Extraction of genomic DNA was performed by the salting out method, and after ethanol precipitation, the DNA pellet was reconstituted in distilled H₂O at a final concentration of 40 μg/ml. PCR amplification of HLA-A alleles was done using a modification of the technique reported by Browning et al. (17). PCR primers were selected according to heterologous sequences within the second exon of the class I gene or within the following intron. Specifically for the PCR conditions used in this study, the selected HLA-A2 upstream coding primer was 5′-GTG GAT AGA GCA GGA GGG T-3′, and the downstream noncoding primer was 5′-CCA AGA GCG CAG GTC CTC T-3′, yielding an expected fragment of 487 bp. Other primers for typing of HLA-A were kindly provided by Dr. Michael Browning (University of Oxford, Oxford, United Kingdom). Internal control primers specific for the adenomatous polyposis gene were upstream for the coding region 5′-ATG ATG TTG ACC TTT CCA GGG-3′ and downstream for the noncoding region 5′-ATT GTG TAA CTT TTC ATC AGT TGC-3′ (256-bp fragment; Ref. 42). These primers were synthesized by Lofstrand. PCR reactions contained 1X PCR II buffer (Perkin-Elmer), 0.15 mm magnesium chloride, 200 μm of each deoxynucleotide triphopshate, 0.2 μm of each primer, 200 ng of genomic DNA, and 1.0 unit of Taq DNA polymerase (Amplitaq; Perkin-Elmer).

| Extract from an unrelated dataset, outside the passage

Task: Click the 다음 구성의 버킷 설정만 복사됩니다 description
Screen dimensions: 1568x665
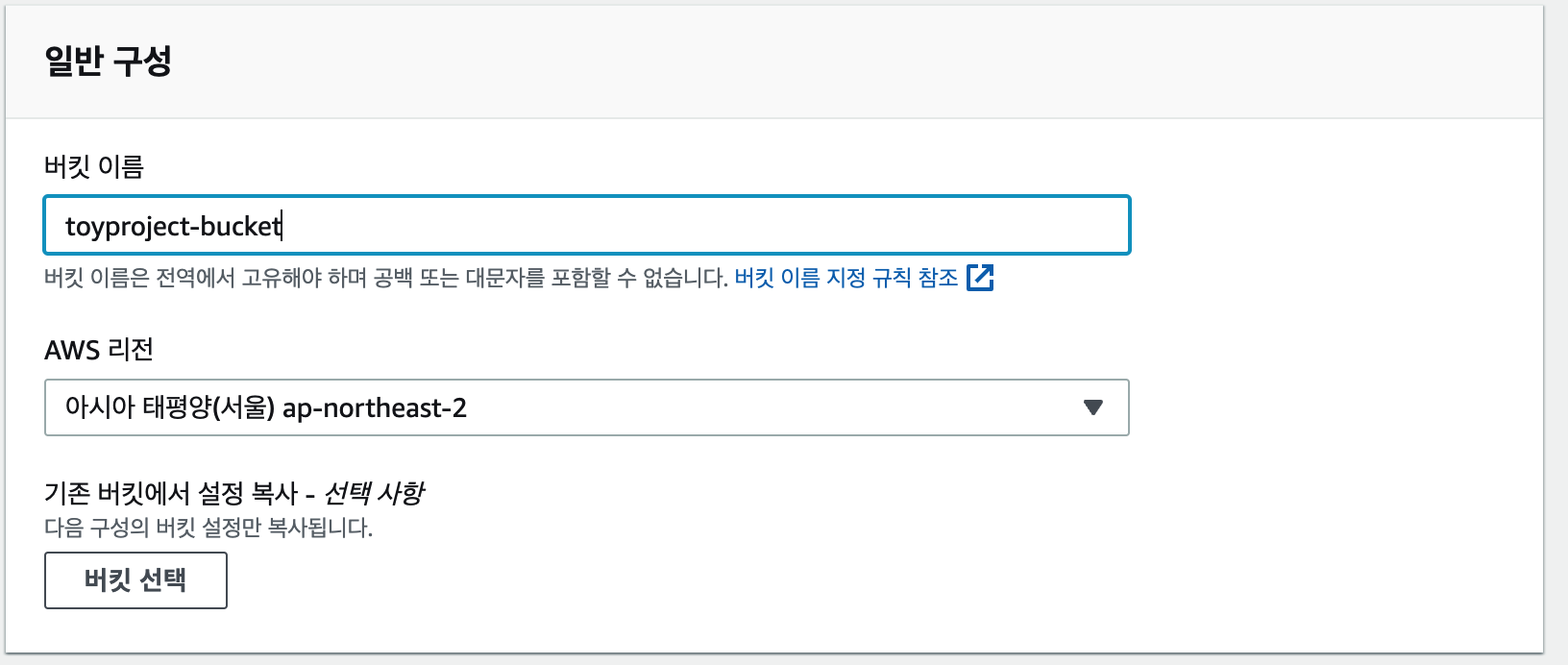Action: [x=208, y=528]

The amplifications were done in a Perkin-Elmer model 9600 thermal cycler. DNA denaturation was performed by heating the solution at 95°C for 3 min (1 cycle); then DNA amplification was performed in 30 cycles using constant denaturation conditions (95°C for 30 s), varying annealing temperatures (cycles 1–10, 65°C for 50 s; cycles 11–20, 63°C for 50 s; and cycles 21–30, 60°C for 50 s) and constant extension conditions (72°C for 50 s). The amplified DNA was loaded on a 2% agarose gel and then run for 90 min at 150 V. Gels were visualized under UV illumination and documented by photography. PCR for HLA class II was performed using a routine procedure as described previously (18).

Statistical Analysis

Correlation analysis comparing different variables against lysis of target cells in a ⁵¹Cr release assay was performed using a simple regression model. MCN data were always compared within the same experiment. Lysis of targets by ^5lCr release assay in different conditions was compared by two-tailed Student's t test.

RESULTS

HLA Phenotype of Clone A42 and 624-MEL

The HLA phenotype was tested on patient peripheral blood lymphocytes. Clone A42 was generated from patient 501, whose HLA phenotype corresponded to HLA-A2, 24, -B18, 35, -Cw4, 7, -DR5, -DQ3, -DRw52. TIL 1088 were generated from a patient whose HLA phenotype corresponded to HLA-A1, 2, -B8, 44, -Cw5. Patient 624 phenotype corresponded to HLA-A2, 3, -B7, 14, -Cw7, -DR7, -DQ2, -DRw53. The patients were, therefore, totally mismatched except for HLA-A2 and HLA-Cw7. However, the tumor line 624-MEL does not constitutionally express any of the HLA-B, HLA-C, or class II alleles as determined by FACS or complement mediated cytotoxicity as described previously (18, 19). In the absence of stimulation with rIFN-γ, the only restriction elements in common between the effector cells (A42 and 1088 TIL) and the 624-MEL target cell was HLA-A2.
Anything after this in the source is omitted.